***** EXERCISE DATA *****

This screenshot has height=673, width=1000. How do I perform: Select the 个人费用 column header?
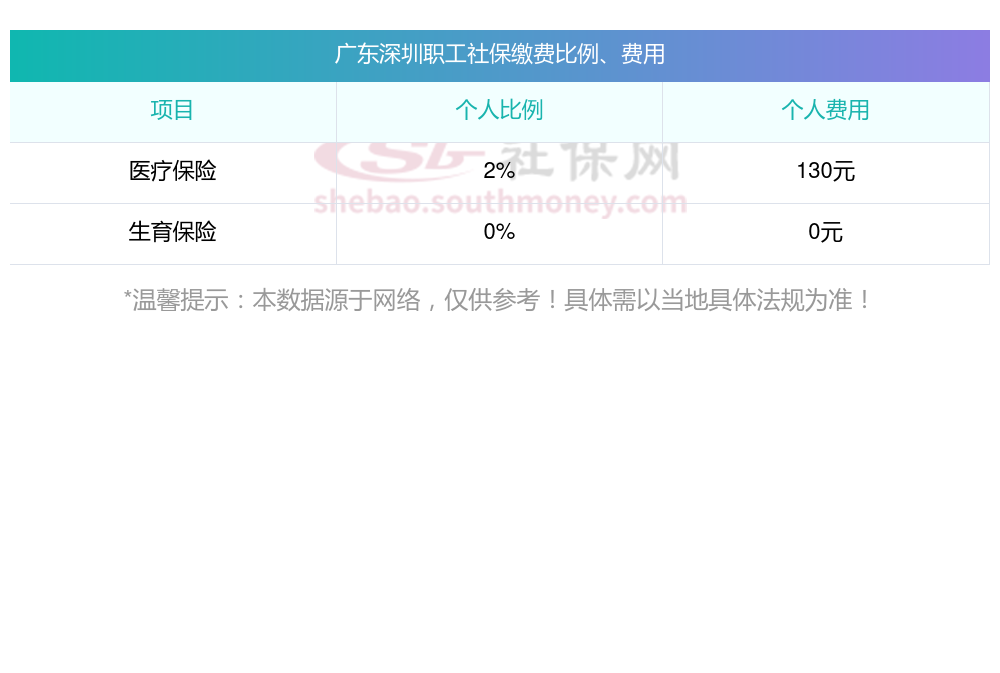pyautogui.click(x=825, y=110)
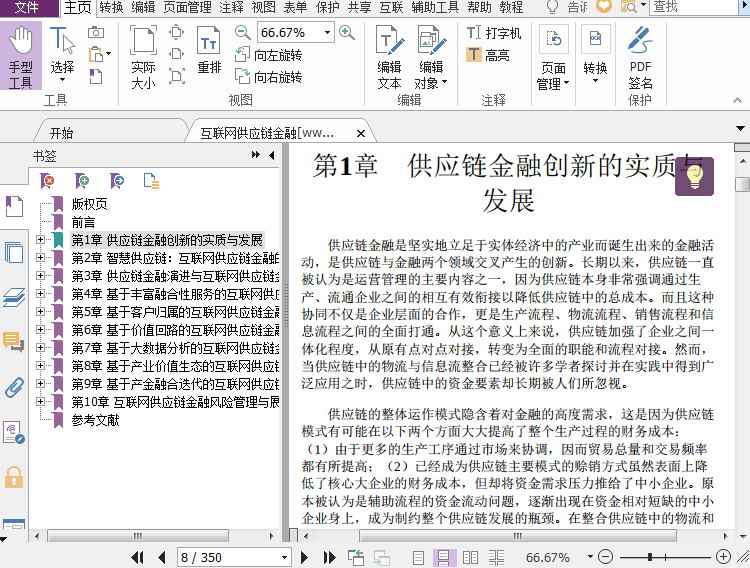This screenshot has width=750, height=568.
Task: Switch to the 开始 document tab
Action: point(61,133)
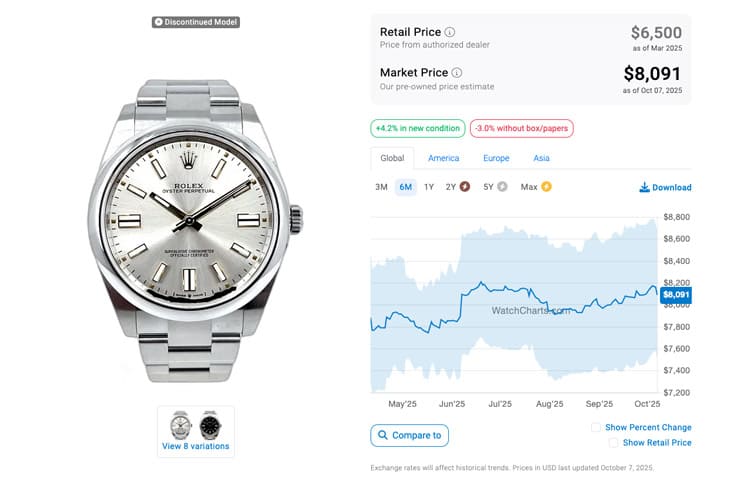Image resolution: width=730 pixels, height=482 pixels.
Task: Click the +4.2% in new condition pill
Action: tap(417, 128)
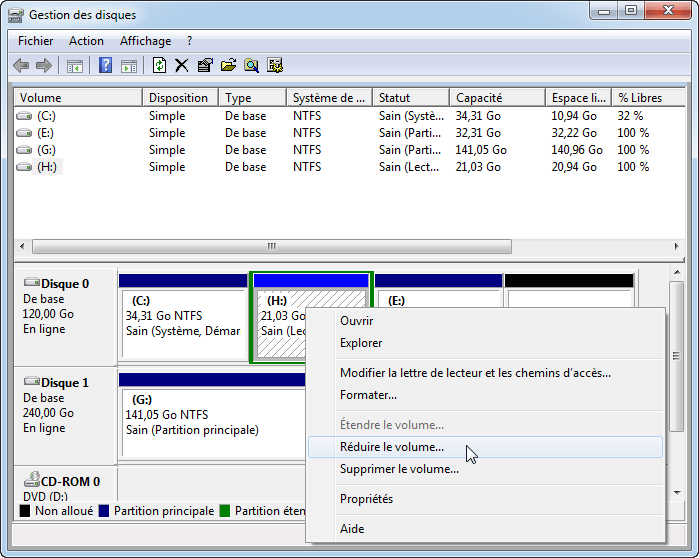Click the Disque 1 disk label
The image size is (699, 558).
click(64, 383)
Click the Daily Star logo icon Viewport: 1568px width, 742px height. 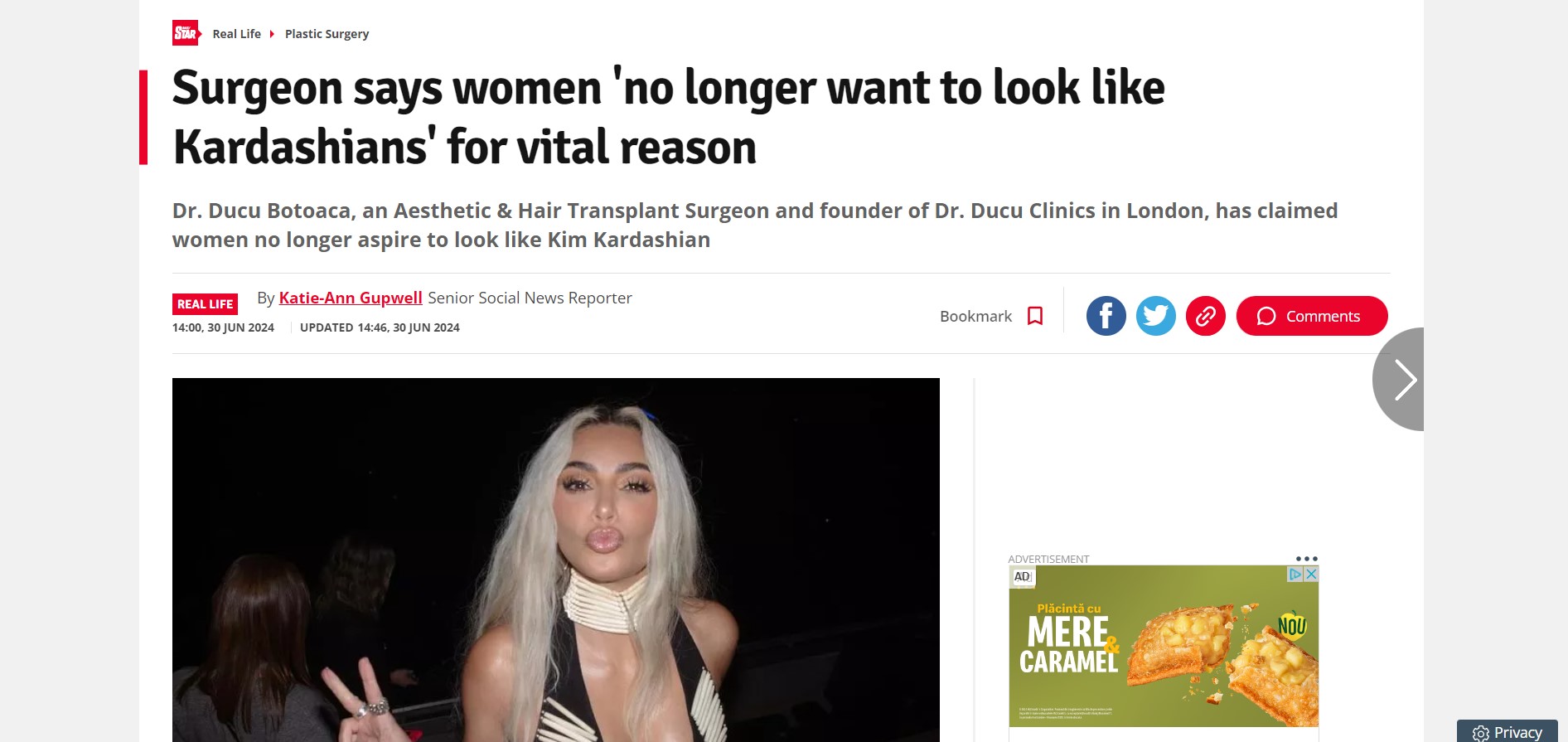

*****
***** EXERCISE DATA *****

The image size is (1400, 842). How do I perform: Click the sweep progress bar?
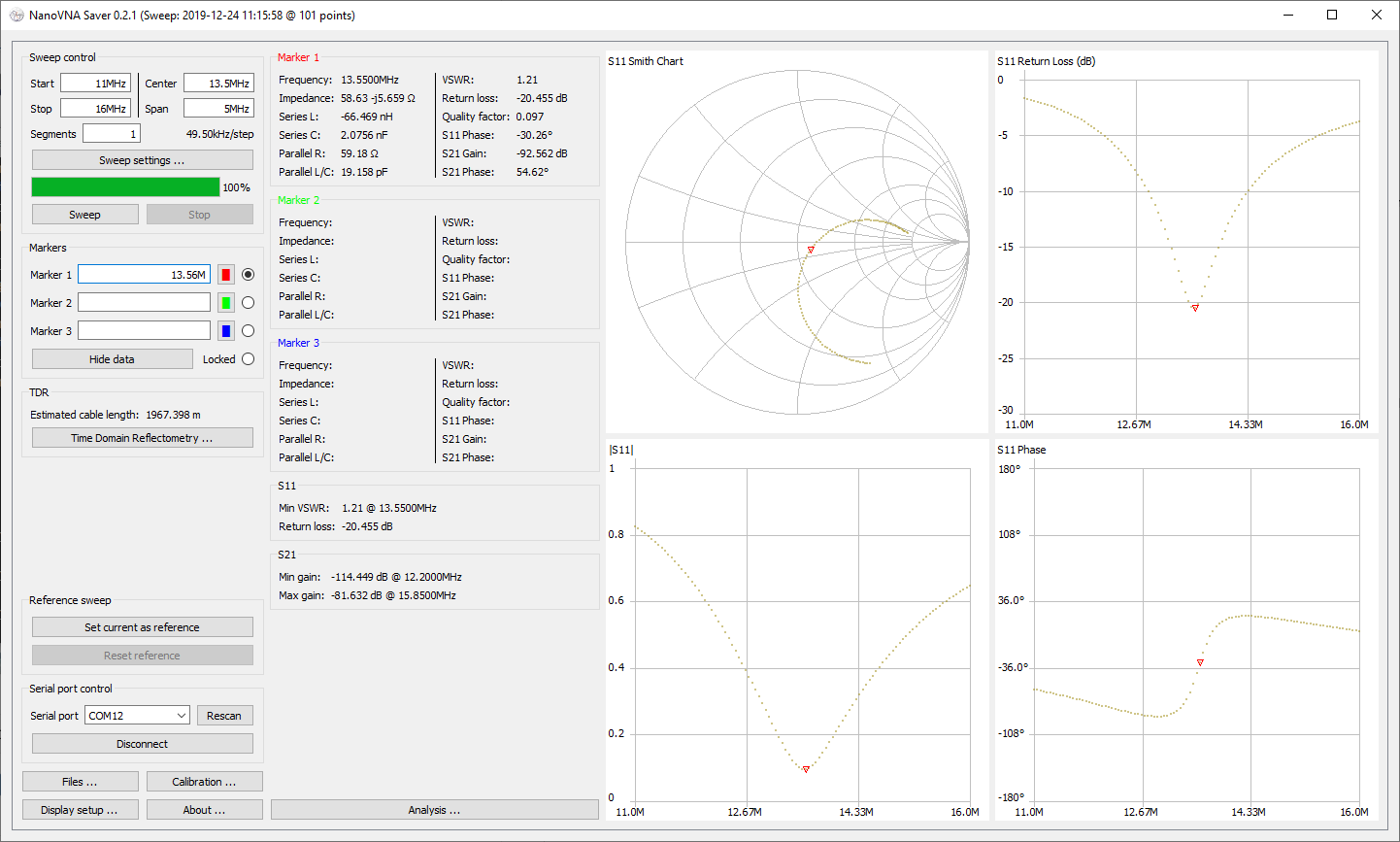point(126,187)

*****

→ **EXERCISE INSTRUCTIONS**: In the records above, everything from the line with "This screenshot has height=673, width=1000." down to the line with "Click the Daily" is to be set down exactly, both ends included, with no pictures and no other lines.

→ **RESPONSE**:
This screenshot has height=673, width=1000. How do I perform: Select the 个人费用 column header?
pyautogui.click(x=825, y=110)
This screenshot has width=750, height=568.
Task: Switch to the 开始 document tab
Action: point(61,133)
Image resolution: width=730 pixels, height=482 pixels.
Task: Click the +4.2% in new condition pill
Action: tap(417, 128)
Click the Disque 1 disk label
The image size is (699, 558).
click(64, 383)
Click the Daily Star logo icon Viewport: 1568px width, 742px height. 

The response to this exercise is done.